* Given text *
* * * * * * *

Ernessa confronts Rebecca in the library and presents her with a razor blade, elaborating on the pleasure of death and taunting her about her father's suicide. Rebecca insists her memories of her father are happy, but Ernessa sings a disturbing nursery rhyme, "The Juniper Tree", before slitting her own wrists, causing blood to rain down on her and Rebecca. When Rebecca opens her eyes, the blood and Ernessa have vanished.
Rebecca steals the keys to the basement, where she finds an old trunk with Ernessa's name written on it, containing soil and a diary with entries dated 1907, in which Ernessa writes of coming to Brangwyn, then a hotel, after her own father's suicide. Unable to cope with the grief, she took her own life by cutting her wrists in the bath. Rebecca realizes that Ernessa is trying to compel her to kill herself, and that she was Ernessa's target all along.
Rebecca pours kerosene over the trunk, the diary, and Ernessa, who is now sleeping inside it, then sets them all on fire. Ernessa rises up screaming, but collapses back into the flames. Rebecca walks outside as fire trucks arrive, and sees the ghost of Ernessa, who turns and walks out of the building and into the sun before vanishing. Though she knows the authorities are suspicious of her, Rebecca is confident that Ernessa will not have left any remains. Now free of Ernessa's influence, she takes the razor blade out of her diary and drops it out of the window.

* * * * * * *

* Dataset content *
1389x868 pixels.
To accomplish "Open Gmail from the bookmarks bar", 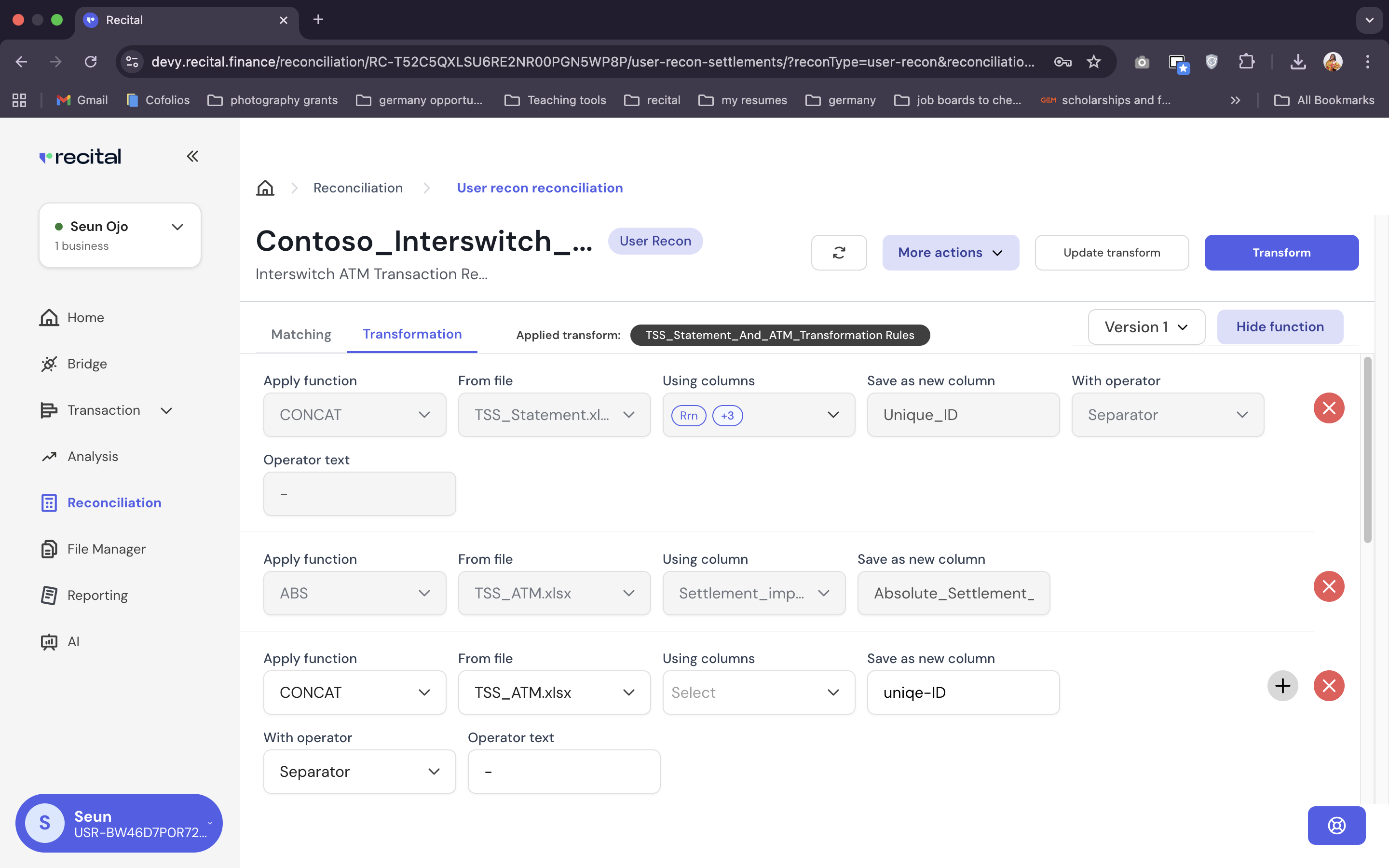I will click(x=82, y=100).
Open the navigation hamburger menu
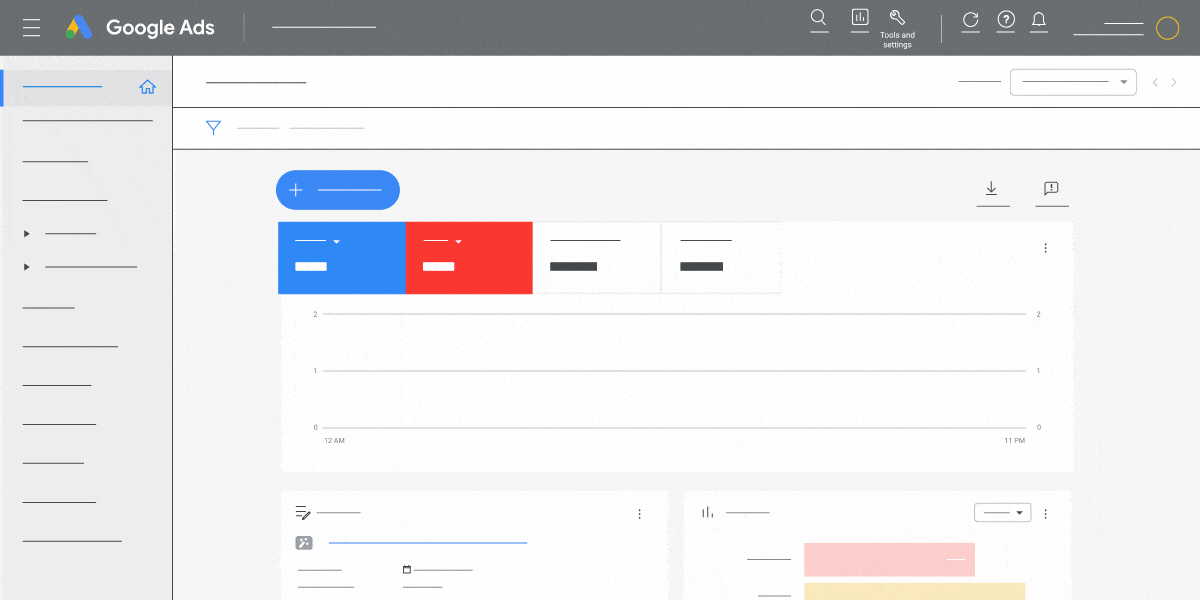The width and height of the screenshot is (1200, 600). pyautogui.click(x=31, y=27)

* * * * * * *

* Objective 1 *
In the plot summary, restate the passage starting at "Rebecca steals the" and ending at "target all along.", substituting "cellar" for "basement".
* Objective 2 *
Answer these questions using the plot summary:
(a) What does Ernessa give Rebecca in the library?
(b) What year are the entries in the diary dated?
(c) What does Rebecca pour over the trunk before setting it on fire?

* Task solution 1 *
Rebecca steals the keys to the cellar, where she finds an old trunk with Ernessa's name written on it, containing soil and a diary with entries dated 1907, in which Ernessa writes of coming to Brangwyn, then a hotel, after her own father's suicide. Unable to cope with the grief, she took her own life by cutting her wrists in the bath. Rebecca realizes that Ernessa is trying to compel her to kill herself, and that she was Ernessa's target all along.

* Task solution 2 *
(a) A razor blade.
(b) 1907.
(c) Kerosene.